## DOCUMENT EXCERPT
--------

The Martin 2-0-2 was an airliner introduced in 1947.  The twin piston-engined  fixed-wing aircraft was designed and built by the Glenn L. Martin Company.

Design and development
Glenn L. Martin, president of the company, intended that the Model 2-0-2 would be a replacement for the Douglas DC-3. It was also known as the "Martin Executive".

The first flight of the model was in November 1946. Full civilian certification was gained in August 1947, several months before competing aircraft types. The total production of 2-0-2s and 2-0-2As was 47 aircraft.

The aircraft was not pressurized, but was considered a long-range airliner. The fatal crash in 1948 of Northwest Airlines Flight 421 revealed a serious structural problem in the wings. Structural metal fatigue was the problem in a major wing spar. Alloy 7075-T6 was used, which is susceptible to stress-corrosion cracking and low toughness. The airliner was grounded and modifications were made. The wing components were redesigned and the engines replaced. The changed type was designated the Martin 2-0-2A.

Operational history

On November 13, 1945 Pennsylvania Central Airlines purchased a fleet of 35 Martin 2-0-2s from the Glenn Martin Company for $7,000,000. Two weeks later, Colonial Airlines announced that they would purchase 20 airplanes for $4,000,000, scheduled for delivery in 1947. Early in the next year, Martin announced that Pennsylvania Central Airlines had ordered 15 more 2-0-2s, bringing the total aircraft on order in early January 1947 to 137 aircraft, with a sales value of $27,000,000.

--------

## PROVIDED RECORDS
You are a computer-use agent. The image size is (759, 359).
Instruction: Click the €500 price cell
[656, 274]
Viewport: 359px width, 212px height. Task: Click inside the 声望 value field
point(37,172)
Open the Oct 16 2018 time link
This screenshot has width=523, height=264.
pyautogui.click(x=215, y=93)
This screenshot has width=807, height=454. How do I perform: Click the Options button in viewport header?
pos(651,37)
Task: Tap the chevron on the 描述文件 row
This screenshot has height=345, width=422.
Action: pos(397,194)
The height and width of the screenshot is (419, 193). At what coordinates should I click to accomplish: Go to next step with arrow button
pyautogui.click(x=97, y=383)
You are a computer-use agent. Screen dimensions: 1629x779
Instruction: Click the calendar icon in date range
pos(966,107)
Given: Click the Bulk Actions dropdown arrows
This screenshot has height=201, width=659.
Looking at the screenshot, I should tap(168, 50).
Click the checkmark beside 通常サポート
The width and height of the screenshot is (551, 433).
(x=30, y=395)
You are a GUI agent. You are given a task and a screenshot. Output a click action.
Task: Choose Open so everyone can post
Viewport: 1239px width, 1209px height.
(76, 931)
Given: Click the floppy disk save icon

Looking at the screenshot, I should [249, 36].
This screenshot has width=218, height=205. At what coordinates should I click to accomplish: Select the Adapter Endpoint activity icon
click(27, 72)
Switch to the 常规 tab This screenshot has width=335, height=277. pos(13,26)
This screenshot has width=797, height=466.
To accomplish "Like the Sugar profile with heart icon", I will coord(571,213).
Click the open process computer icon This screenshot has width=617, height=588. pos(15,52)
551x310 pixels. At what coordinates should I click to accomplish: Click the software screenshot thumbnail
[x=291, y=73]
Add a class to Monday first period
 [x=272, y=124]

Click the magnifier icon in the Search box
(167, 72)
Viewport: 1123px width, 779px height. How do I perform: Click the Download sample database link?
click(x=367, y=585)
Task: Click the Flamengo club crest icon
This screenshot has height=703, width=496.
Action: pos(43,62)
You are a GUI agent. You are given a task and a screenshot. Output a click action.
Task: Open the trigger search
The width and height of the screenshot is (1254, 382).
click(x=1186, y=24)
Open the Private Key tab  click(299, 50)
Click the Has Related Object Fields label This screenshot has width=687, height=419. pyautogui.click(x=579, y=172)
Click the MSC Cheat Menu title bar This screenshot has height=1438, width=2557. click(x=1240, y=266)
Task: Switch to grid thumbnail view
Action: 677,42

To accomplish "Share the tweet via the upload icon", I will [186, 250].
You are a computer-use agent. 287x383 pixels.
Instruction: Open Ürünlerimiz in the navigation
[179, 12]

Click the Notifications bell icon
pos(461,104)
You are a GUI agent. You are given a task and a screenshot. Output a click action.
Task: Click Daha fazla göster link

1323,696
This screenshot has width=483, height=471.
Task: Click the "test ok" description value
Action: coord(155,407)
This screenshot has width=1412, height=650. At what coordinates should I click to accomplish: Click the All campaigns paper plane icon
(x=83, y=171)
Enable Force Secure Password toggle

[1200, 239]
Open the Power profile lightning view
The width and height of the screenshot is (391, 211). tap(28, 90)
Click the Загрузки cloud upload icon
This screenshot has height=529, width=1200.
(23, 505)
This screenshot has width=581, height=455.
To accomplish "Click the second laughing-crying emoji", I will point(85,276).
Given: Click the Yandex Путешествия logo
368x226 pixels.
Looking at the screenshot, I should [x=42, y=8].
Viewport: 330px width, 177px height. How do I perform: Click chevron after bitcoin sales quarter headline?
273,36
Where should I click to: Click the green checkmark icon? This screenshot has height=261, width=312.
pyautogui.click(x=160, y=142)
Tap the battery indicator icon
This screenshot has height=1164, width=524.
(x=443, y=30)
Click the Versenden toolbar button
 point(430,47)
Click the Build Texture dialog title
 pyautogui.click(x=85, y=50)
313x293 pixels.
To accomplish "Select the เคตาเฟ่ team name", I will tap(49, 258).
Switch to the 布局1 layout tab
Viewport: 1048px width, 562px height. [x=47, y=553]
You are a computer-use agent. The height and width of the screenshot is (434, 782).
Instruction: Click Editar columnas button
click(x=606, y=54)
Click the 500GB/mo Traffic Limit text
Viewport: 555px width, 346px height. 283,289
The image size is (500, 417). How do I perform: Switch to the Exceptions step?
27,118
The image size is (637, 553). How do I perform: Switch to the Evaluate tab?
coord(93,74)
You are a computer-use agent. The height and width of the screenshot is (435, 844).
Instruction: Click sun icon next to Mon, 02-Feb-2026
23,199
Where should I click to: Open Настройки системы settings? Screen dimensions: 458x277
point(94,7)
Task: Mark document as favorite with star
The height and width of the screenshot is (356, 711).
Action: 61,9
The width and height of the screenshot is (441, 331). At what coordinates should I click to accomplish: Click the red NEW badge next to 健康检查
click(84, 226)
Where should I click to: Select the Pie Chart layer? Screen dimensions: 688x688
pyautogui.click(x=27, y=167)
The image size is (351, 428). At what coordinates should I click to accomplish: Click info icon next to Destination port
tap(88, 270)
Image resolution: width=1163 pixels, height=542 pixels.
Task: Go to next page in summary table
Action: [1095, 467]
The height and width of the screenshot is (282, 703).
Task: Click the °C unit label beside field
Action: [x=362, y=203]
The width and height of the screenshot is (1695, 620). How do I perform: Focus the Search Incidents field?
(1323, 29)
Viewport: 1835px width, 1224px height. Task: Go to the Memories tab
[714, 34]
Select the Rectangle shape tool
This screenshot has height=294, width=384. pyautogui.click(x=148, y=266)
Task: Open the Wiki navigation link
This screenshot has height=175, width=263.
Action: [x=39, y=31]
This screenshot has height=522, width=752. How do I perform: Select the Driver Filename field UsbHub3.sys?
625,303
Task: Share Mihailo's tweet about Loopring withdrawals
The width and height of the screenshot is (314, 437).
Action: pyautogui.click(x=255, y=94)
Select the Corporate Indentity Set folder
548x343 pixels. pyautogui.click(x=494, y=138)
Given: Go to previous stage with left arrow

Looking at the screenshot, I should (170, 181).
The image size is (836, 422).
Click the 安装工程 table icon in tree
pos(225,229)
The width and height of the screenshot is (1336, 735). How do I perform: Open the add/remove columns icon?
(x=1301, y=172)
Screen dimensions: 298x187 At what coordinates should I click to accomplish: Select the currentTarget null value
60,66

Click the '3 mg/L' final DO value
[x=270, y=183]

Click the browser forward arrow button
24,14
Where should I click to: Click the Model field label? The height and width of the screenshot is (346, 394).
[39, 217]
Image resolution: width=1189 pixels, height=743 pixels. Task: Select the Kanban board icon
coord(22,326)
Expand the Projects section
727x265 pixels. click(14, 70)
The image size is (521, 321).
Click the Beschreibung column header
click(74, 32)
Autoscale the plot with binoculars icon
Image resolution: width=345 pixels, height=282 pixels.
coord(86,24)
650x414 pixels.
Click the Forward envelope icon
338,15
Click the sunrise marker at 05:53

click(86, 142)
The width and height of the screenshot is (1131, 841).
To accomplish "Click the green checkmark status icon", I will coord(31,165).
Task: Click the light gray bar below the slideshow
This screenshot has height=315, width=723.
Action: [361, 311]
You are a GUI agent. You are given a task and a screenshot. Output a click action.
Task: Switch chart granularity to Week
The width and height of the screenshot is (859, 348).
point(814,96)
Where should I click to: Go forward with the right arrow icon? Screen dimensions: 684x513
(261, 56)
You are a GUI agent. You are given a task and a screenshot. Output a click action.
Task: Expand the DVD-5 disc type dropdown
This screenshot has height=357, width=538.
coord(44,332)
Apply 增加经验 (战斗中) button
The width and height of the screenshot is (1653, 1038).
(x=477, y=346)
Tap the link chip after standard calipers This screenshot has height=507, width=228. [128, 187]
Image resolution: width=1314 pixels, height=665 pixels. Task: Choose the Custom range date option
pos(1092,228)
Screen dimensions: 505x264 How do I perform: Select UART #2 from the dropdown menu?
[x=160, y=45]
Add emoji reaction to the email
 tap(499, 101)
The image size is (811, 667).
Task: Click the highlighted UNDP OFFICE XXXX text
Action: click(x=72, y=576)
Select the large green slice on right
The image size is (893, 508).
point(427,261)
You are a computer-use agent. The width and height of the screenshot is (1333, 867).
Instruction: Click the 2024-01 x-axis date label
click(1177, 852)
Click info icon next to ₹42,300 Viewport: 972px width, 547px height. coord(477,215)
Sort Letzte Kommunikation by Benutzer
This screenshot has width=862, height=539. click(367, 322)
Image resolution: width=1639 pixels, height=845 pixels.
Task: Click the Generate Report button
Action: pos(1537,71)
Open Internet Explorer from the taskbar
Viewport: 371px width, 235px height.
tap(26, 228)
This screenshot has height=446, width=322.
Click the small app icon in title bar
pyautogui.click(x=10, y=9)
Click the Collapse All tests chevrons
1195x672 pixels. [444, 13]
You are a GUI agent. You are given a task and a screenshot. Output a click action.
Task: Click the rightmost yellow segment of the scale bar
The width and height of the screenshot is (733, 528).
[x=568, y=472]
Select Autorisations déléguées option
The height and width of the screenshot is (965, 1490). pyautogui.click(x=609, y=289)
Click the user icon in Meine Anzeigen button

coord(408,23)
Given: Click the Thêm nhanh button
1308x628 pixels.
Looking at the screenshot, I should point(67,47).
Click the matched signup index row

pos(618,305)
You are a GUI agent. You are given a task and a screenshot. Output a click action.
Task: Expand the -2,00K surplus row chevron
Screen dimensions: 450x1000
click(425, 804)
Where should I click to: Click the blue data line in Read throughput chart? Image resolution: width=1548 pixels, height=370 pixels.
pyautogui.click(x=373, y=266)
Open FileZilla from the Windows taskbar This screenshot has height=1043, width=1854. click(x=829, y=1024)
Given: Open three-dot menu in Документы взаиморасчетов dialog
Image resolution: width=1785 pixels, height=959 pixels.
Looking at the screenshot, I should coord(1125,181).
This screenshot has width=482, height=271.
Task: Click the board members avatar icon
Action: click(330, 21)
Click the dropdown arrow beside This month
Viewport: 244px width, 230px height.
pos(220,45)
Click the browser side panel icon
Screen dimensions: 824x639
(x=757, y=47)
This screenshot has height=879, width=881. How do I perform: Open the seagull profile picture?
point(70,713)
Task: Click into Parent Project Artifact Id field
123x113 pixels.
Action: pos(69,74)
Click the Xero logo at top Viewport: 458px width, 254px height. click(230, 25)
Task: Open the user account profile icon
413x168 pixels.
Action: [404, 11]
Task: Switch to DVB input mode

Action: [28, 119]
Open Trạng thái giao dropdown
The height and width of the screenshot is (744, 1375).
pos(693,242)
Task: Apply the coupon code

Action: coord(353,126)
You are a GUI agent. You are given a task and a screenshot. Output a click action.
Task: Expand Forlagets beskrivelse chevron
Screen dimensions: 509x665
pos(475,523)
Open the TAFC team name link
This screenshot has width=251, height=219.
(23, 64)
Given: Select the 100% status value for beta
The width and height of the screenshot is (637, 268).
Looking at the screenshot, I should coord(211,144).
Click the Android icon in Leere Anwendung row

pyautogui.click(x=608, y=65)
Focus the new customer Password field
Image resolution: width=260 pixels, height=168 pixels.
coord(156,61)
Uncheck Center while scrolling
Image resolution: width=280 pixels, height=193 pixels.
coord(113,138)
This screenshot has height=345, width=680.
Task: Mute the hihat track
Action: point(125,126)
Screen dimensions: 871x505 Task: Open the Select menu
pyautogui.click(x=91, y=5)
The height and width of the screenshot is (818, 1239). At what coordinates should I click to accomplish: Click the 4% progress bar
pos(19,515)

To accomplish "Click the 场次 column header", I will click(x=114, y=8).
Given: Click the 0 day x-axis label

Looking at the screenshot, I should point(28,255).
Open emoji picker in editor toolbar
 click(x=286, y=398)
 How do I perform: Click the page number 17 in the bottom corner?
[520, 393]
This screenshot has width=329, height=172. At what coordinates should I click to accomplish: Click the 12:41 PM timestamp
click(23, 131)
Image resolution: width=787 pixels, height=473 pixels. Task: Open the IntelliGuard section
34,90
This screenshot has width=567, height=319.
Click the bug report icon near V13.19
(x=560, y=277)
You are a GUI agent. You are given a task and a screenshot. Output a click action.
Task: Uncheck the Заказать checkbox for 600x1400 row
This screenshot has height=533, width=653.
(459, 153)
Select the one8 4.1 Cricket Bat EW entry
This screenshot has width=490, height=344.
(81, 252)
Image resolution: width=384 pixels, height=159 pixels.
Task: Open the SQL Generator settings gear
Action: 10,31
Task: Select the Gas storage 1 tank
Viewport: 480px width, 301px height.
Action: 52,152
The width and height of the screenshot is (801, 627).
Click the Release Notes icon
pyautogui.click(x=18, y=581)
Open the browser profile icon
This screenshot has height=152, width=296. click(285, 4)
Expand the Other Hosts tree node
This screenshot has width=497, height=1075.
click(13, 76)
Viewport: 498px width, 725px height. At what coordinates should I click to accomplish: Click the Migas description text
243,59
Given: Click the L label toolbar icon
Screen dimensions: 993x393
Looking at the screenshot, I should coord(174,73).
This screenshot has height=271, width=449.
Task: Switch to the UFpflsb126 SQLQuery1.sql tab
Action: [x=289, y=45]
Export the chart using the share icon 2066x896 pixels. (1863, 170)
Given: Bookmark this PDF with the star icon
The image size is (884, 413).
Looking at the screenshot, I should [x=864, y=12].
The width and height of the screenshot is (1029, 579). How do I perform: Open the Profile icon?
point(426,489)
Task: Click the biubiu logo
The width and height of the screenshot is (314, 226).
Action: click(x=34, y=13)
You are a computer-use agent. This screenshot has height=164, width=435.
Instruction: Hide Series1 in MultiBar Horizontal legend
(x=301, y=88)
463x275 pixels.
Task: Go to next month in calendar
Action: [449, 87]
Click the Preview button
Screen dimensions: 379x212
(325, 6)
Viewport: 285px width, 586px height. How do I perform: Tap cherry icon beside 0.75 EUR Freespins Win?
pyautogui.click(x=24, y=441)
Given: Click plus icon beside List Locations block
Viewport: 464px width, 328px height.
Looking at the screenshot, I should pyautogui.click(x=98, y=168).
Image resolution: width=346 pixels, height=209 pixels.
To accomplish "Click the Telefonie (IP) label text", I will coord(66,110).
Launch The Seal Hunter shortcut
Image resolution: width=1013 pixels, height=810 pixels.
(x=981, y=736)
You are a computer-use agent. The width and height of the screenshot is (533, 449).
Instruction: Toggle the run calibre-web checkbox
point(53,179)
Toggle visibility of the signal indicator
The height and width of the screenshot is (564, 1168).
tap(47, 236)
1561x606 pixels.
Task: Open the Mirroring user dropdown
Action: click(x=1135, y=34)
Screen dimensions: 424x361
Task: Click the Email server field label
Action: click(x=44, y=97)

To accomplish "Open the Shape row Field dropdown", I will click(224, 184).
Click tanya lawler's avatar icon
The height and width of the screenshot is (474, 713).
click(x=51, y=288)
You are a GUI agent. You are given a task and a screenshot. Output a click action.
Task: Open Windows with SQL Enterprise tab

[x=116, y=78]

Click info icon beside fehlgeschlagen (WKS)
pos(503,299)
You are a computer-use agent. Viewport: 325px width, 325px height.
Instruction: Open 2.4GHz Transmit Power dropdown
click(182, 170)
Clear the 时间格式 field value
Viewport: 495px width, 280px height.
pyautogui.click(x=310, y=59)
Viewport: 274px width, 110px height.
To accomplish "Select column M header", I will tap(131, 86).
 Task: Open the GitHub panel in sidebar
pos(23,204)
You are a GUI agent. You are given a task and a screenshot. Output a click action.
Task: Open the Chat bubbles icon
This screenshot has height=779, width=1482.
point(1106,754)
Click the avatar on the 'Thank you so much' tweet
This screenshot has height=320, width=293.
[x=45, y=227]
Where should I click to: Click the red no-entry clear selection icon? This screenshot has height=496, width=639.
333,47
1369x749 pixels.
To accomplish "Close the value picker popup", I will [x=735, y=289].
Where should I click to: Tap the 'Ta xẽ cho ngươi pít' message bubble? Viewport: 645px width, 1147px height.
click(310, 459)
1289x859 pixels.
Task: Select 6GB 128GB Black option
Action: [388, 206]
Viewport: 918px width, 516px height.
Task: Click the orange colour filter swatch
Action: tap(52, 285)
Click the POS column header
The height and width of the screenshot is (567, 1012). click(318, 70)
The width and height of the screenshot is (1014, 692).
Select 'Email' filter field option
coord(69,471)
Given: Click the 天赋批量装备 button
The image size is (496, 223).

--------

## WHAT YOU HAVE TO DO
Set down the passage on the Martin 2-0-2 above word for word, starting at "The first flight" and ending at "was 47 aircraft.".

## ANSWER TO THE TASK
The first flight of the model was in November 1946. Full civilian certification was gained in August 1947, several months before competing aircraft types. The total production of 2-0-2s and 2-0-2As was 47 aircraft.